*** Block opens ***

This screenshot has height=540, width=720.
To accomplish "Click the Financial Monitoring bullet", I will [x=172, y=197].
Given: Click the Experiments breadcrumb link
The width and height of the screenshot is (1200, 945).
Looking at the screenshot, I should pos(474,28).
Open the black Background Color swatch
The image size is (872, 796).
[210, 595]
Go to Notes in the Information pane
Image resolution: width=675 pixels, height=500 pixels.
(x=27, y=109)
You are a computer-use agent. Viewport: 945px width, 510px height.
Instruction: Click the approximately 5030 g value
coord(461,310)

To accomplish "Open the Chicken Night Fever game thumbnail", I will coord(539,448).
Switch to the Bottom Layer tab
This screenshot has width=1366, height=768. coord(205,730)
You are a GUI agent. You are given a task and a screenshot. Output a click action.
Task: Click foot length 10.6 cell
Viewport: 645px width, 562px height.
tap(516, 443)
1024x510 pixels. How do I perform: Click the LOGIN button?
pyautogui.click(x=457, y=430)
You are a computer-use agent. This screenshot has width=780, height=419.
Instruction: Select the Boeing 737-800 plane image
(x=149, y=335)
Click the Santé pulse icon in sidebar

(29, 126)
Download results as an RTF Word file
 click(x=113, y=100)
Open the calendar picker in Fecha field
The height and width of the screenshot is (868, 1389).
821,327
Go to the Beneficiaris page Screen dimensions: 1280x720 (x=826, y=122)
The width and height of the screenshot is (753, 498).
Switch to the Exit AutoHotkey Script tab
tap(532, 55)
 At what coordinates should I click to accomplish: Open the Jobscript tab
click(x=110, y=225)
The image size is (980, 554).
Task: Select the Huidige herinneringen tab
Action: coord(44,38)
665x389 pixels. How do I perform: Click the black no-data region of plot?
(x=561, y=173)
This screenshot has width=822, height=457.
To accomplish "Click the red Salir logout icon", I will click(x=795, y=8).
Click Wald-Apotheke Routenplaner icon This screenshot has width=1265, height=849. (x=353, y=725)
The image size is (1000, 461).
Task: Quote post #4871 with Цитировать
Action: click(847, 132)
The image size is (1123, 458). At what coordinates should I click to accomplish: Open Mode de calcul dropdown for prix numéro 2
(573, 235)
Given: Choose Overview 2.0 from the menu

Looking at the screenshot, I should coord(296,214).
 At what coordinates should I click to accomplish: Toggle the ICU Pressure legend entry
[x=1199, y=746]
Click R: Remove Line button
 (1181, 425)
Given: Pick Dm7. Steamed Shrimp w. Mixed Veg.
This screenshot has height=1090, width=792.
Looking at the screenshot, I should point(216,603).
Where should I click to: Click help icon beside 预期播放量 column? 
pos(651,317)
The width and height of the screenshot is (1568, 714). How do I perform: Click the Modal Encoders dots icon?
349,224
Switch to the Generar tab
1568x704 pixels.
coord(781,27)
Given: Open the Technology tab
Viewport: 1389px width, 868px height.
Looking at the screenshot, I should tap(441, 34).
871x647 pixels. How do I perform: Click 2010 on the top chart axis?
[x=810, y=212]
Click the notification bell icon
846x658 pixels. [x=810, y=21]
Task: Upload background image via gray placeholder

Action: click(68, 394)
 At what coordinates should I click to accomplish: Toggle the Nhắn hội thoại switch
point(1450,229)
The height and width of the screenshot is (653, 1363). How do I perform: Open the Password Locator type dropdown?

*** Block closes ***

■ What to produce ■
Across the whole listing, every line must be copied exactly.

■ Solution ■
This screenshot has height=540, width=720.
To accomplish "Click the Financial Monitoring bullet", I will [x=172, y=197].
Given: Click the Experiments breadcrumb link
The width and height of the screenshot is (1200, 945).
Looking at the screenshot, I should pos(474,28).
Open the black Background Color swatch
The image size is (872, 796).
[210, 595]
Go to Notes in the Information pane
Image resolution: width=675 pixels, height=500 pixels.
(x=27, y=109)
You are a computer-use agent. Viewport: 945px width, 510px height.
Instruction: Click the approximately 5030 g value
coord(461,310)

To accomplish "Open the Chicken Night Fever game thumbnail", I will coord(539,448).
Switch to the Bottom Layer tab
This screenshot has width=1366, height=768. coord(205,730)
You are a GUI agent. You are given a task and a screenshot. Output a click action.
Task: Click foot length 10.6 cell
Viewport: 645px width, 562px height.
tap(516, 443)
1024x510 pixels. How do I perform: Click the LOGIN button?
pyautogui.click(x=457, y=430)
You are a computer-use agent. This screenshot has width=780, height=419.
Instruction: Select the Boeing 737-800 plane image
(x=149, y=335)
Click the Santé pulse icon in sidebar

(29, 126)
Download results as an RTF Word file
 click(x=113, y=100)
Open the calendar picker in Fecha field
The height and width of the screenshot is (868, 1389).
821,327
Go to the Beneficiaris page Screen dimensions: 1280x720 (x=826, y=122)
The width and height of the screenshot is (753, 498).
Switch to the Exit AutoHotkey Script tab
tap(532, 55)
 At what coordinates should I click to accomplish: Open the Jobscript tab
click(x=110, y=225)
The image size is (980, 554).
Task: Select the Huidige herinneringen tab
Action: coord(44,38)
665x389 pixels. How do I perform: Click the black no-data region of plot?
(x=561, y=173)
This screenshot has width=822, height=457.
To accomplish "Click the red Salir logout icon", I will click(x=795, y=8).
Click Wald-Apotheke Routenplaner icon This screenshot has width=1265, height=849. (x=353, y=725)
The image size is (1000, 461).
Task: Quote post #4871 with Цитировать
Action: click(847, 132)
The image size is (1123, 458). At what coordinates should I click to accomplish: Open Mode de calcul dropdown for prix numéro 2
(573, 235)
Given: Choose Overview 2.0 from the menu

Looking at the screenshot, I should coord(296,214).
 At what coordinates should I click to accomplish: Toggle the ICU Pressure legend entry
[x=1199, y=746]
Click R: Remove Line button
 (1181, 425)
Given: Pick Dm7. Steamed Shrimp w. Mixed Veg.
This screenshot has height=1090, width=792.
Looking at the screenshot, I should point(216,603).
Where should I click to: Click help icon beside 预期播放量 column? 
pos(651,317)
The width and height of the screenshot is (1568, 714). How do I perform: Click the Modal Encoders dots icon?
349,224
Switch to the Generar tab
1568x704 pixels.
coord(781,27)
Given: Open the Technology tab
Viewport: 1389px width, 868px height.
Looking at the screenshot, I should tap(441, 34).
871x647 pixels. How do I perform: Click 2010 on the top chart axis?
[x=810, y=212]
Click the notification bell icon
846x658 pixels. [x=810, y=21]
Task: Upload background image via gray placeholder

Action: click(68, 394)
 At what coordinates should I click to accomplish: Toggle the Nhắn hội thoại switch
point(1450,229)
The height and width of the screenshot is (653, 1363). How do I perform: Open the Password Locator type dropdown?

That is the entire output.